In York Minster the pagan symbol is accepted within the church itself at Christmas, reportedly a singular dispensation. A sprig of mistletoe has been hung on the high altar at York since the Middle Ages. Into the 19th century the priests there performed a ceremony of forgiveness and pardon that referenced the plant as a symbol of peace.
The Christmas tradition of hanging mistletoe in the house in a place where single women were likely to walk under it was certainly in place by the 19th century, as both Washington Irving and Charles Dickens refer to it. In those stuffy Victorian times a restraint was added to the tradition: with each kiss the man had to pluck a single white berry from the cluster. When they were gone, no more kissing.

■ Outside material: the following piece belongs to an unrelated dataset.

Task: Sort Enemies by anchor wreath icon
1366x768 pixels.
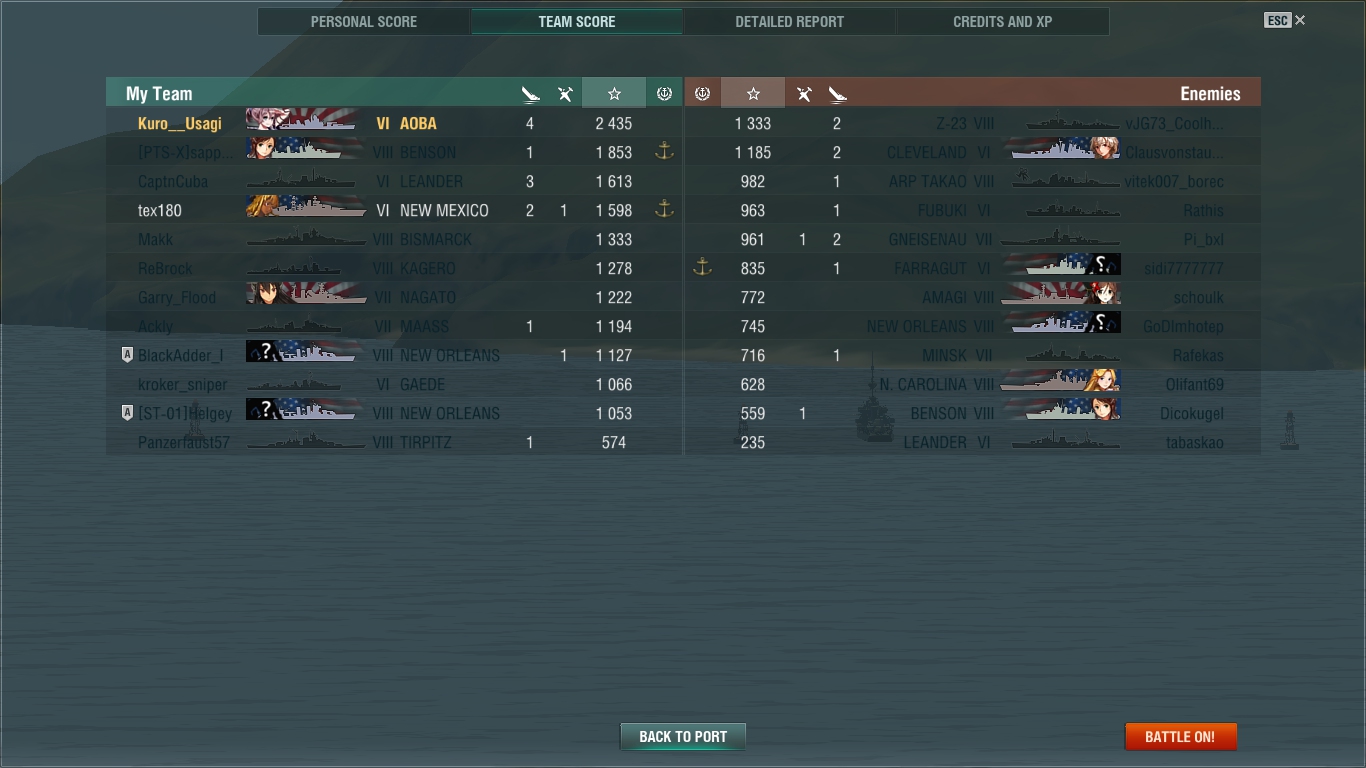Action: pos(702,94)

As Irving’s reference shows, the mistletoe tradition was carried over to North America, but the mistletoe did not have to be. There is an eastern North American species called Phoradendron serotinum that grows from Long Island to Missouri and southward. It is a member of the same order (Santalales) as the European species and has the same hemi-parasitic habit. They are referred to as “hemi-parasites” because they do photosynthesize and therefore produce some of their own food, but they draw all their water and nutrients directly from the phloem and xylem of the host tree.

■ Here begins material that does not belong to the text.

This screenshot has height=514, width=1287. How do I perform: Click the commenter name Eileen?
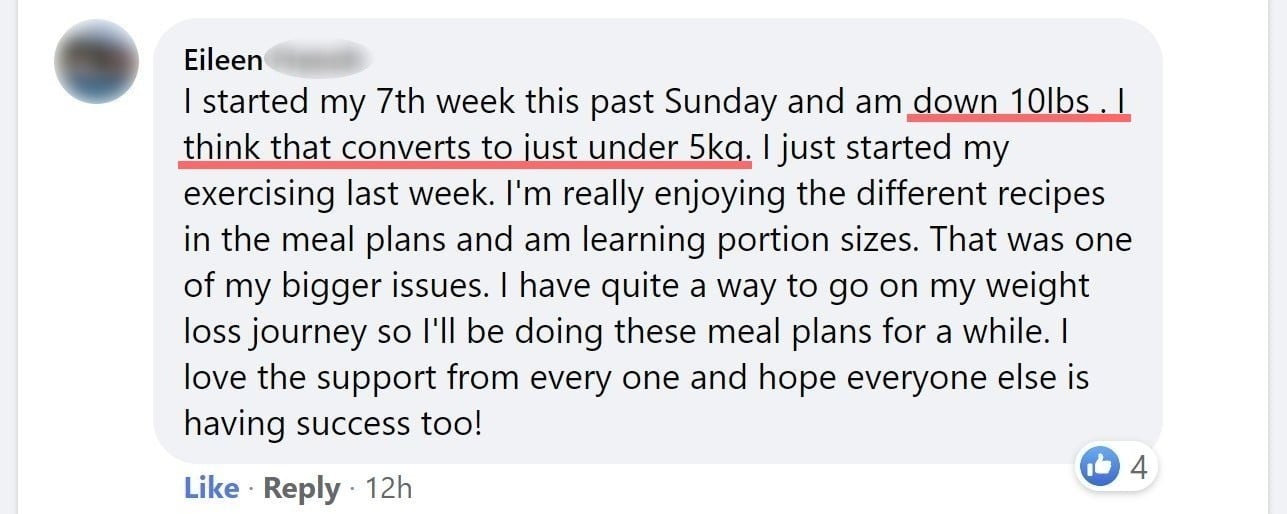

The fruit of both species is sticky and transported by birds. Either the birds eat the fruit and excrete the seed on another tree, or they move it after it sticks to them. The common name “mistletoe” (Old English misiltan) is derived from Germanic words mist and tan for “dung” and “twig,” respectively, evidently referring to its mode of dispersal.

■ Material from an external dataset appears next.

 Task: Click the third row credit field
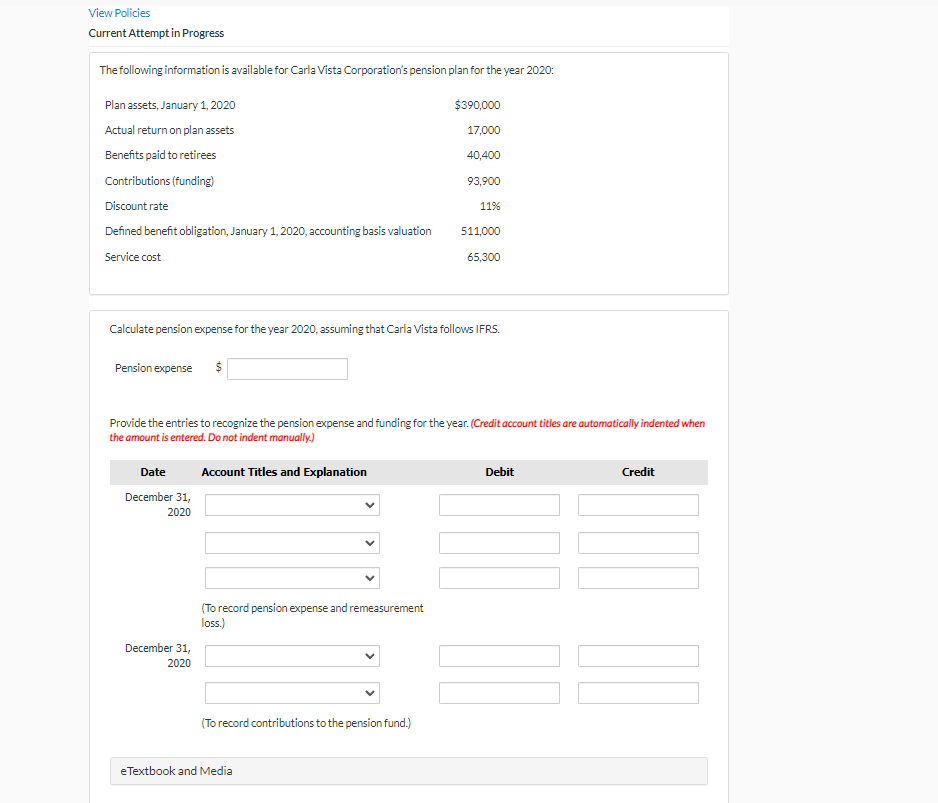(x=637, y=577)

There are many native species of mistletoe in the United States, including several members of the genus Phoradendron. Several of them are named for their parasitization of particular tree species (e.g. P. juniperum) and one southeastern U.S. species (P. leucarpum) is known to regularly parasitize oaks, which is interesting because it is thought that the sacred association between oaks and mistletoe in Europe is due to the rarity of finding Viscus album on a Quercus.
The story of the Druids harvesting mistletoe from an oak with a golden sickle is based a short passage written by Roman naturalist Pliny the Elder in the late first century A.D. Aside from other brief and generally prejudiced comments by Roman authors virtually nothing is known of actual Druidic practice. Most of the neo-Druidic rituals originated during the 19th century Romantic period.
It is Pliny who describes the mistletoe being cut by a priest from an oak in the presence of two bulls the sixth day after a new moon. Much of what Pliny wrote jibes with what is known from other Roman accounts and from archaeological evidence.